=== Section Start ===

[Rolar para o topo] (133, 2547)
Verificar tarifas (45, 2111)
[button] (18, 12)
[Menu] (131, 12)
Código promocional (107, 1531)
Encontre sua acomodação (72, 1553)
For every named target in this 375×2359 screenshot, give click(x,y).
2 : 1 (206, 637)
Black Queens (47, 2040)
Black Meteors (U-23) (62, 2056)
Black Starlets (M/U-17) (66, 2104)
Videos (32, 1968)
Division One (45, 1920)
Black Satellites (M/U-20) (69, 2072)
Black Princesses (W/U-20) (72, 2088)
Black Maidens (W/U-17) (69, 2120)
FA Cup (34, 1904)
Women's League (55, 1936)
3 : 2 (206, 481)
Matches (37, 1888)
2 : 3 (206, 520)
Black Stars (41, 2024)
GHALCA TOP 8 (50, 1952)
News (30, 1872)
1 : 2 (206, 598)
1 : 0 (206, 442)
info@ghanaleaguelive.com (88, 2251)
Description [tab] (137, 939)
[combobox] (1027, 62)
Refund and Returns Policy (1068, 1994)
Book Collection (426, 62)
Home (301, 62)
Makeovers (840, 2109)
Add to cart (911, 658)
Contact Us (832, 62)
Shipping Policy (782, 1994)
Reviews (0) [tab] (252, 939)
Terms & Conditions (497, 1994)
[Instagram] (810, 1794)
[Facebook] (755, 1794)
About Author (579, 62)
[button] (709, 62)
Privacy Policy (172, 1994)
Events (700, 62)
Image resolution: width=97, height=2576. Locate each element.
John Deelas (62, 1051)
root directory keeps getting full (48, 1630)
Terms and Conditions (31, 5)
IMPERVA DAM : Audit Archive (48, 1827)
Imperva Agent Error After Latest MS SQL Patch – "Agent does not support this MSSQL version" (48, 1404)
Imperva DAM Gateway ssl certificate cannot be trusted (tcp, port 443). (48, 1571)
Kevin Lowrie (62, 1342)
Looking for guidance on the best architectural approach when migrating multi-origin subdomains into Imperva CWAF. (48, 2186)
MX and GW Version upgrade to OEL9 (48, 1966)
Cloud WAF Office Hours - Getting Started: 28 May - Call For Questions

=== Section End ===

Work to be completed :: Your answer should be a single number: how many lines of the material above include "Policy".

Answer to this exercise :: 3